*** Begin section ***
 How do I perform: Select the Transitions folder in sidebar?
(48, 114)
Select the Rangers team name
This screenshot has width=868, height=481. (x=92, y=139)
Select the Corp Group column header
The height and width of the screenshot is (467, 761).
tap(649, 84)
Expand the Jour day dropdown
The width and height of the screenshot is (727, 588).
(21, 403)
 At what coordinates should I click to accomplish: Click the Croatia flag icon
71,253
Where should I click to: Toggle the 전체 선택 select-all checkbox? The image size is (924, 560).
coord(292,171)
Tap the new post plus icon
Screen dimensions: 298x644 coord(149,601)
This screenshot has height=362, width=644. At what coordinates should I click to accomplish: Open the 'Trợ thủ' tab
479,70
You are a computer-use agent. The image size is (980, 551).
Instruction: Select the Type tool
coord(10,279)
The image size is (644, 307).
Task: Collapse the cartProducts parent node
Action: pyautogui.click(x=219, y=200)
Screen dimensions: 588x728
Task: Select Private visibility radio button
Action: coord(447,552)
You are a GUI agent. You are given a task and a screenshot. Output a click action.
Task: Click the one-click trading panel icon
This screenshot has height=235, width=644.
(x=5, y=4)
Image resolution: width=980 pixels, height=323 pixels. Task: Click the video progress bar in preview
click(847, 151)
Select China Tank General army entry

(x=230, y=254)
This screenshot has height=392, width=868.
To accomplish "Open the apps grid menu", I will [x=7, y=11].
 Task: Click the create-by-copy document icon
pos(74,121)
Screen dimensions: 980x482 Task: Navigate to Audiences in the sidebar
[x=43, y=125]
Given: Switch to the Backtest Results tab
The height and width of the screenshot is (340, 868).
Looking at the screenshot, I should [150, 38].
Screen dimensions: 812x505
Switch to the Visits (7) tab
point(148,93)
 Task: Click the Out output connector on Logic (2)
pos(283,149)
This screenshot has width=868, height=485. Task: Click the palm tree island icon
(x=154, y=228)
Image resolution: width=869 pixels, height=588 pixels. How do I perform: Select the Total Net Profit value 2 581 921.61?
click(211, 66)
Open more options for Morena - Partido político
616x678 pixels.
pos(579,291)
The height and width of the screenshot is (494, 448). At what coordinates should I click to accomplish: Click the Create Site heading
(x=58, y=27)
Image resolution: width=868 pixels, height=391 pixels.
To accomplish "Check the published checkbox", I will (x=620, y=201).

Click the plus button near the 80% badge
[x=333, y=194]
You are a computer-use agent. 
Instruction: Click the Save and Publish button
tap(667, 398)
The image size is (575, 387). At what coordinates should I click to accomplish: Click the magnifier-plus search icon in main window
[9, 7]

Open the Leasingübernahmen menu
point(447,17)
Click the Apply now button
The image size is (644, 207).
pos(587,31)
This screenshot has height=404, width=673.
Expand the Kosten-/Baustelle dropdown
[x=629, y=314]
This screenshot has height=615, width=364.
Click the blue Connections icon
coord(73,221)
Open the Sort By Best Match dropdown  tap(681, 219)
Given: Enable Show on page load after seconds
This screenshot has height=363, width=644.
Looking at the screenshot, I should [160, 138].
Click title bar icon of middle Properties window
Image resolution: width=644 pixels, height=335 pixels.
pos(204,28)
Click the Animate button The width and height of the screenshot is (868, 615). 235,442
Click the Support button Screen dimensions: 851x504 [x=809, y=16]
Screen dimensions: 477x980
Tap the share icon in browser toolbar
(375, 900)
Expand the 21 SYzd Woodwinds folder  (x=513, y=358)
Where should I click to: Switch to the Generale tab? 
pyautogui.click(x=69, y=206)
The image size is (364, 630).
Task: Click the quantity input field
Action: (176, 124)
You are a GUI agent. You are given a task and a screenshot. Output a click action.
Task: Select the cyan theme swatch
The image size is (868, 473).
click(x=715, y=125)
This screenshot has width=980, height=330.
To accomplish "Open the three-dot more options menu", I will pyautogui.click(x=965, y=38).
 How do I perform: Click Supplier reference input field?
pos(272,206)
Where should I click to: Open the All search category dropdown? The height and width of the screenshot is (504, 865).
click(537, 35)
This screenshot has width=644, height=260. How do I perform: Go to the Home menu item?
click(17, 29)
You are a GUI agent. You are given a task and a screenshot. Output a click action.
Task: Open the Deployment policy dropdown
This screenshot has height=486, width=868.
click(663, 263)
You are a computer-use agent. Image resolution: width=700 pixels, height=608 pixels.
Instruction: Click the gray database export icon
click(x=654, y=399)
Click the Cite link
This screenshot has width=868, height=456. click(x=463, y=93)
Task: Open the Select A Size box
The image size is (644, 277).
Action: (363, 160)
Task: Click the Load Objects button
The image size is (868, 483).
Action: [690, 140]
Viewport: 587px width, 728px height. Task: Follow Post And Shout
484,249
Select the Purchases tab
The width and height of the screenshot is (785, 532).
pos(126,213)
*** End section ***
> [ABOUT THIS TASK]:
Each line above from the one with "Open more options" up to and including the one with "Given: Enable Show on page load after seconds" must be set down exactly, and no line outside that span may appear.

> [TASK OUTPUT]:
Open more options for Morena - Partido político
616x678 pixels.
pos(579,291)
The height and width of the screenshot is (494, 448). At what coordinates should I click to accomplish: Click the Create Site heading
(x=58, y=27)
Image resolution: width=868 pixels, height=391 pixels.
To accomplish "Check the published checkbox", I will (x=620, y=201).

Click the plus button near the 80% badge
[x=333, y=194]
You are a computer-use agent. 
Instruction: Click the Save and Publish button
tap(667, 398)
The image size is (575, 387). At what coordinates should I click to accomplish: Click the magnifier-plus search icon in main window
[9, 7]

Open the Leasingübernahmen menu
point(447,17)
Click the Apply now button
The image size is (644, 207).
pos(587,31)
This screenshot has height=404, width=673.
Expand the Kosten-/Baustelle dropdown
[x=629, y=314]
This screenshot has height=615, width=364.
Click the blue Connections icon
coord(73,221)
Open the Sort By Best Match dropdown  tap(681, 219)
Given: Enable Show on page load after seconds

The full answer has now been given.